=== Data extracts ===

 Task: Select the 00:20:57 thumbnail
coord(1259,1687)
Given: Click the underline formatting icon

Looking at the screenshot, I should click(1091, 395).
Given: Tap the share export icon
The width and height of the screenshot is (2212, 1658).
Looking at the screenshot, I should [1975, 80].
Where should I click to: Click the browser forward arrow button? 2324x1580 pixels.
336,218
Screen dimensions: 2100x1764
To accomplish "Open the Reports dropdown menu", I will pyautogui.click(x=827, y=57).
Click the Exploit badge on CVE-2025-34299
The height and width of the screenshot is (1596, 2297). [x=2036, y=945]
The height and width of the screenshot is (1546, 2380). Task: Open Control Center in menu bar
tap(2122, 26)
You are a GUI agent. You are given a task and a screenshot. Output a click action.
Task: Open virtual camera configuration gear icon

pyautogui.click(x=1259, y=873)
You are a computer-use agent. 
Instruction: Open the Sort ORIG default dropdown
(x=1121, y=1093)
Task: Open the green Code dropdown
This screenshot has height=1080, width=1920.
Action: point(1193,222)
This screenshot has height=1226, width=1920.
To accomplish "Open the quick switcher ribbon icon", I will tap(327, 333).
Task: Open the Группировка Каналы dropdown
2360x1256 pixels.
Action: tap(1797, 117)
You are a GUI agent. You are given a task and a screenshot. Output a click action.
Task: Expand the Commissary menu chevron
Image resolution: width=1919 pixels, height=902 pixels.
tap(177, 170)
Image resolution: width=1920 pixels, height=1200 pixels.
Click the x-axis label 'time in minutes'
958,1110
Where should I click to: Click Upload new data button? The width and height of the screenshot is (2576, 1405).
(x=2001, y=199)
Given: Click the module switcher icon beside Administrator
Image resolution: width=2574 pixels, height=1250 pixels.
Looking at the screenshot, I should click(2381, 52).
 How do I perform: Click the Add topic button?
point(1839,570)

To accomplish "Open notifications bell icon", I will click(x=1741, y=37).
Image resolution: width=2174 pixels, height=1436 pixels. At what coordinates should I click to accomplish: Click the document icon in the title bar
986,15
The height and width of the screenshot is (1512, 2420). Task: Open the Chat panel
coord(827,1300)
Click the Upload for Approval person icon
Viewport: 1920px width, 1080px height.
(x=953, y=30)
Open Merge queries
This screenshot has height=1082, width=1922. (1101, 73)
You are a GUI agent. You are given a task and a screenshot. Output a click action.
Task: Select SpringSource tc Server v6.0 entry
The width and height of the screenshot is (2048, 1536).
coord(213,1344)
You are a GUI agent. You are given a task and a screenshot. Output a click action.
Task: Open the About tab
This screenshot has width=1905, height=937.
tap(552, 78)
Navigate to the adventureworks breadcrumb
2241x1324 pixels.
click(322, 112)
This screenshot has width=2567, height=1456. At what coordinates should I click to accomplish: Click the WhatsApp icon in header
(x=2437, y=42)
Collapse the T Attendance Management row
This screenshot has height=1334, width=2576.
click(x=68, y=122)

===

§ **Task item**
Starting from the records above, copy each line where the string "will" is found.

§ **Answer for this exercise**
To accomplish "Open the Reports dropdown menu", I will pyautogui.click(x=827, y=57).
To accomplish "Open the quick switcher ribbon icon", I will tap(327, 333).
To accomplish "Open notifications bell icon", I will click(x=1741, y=37).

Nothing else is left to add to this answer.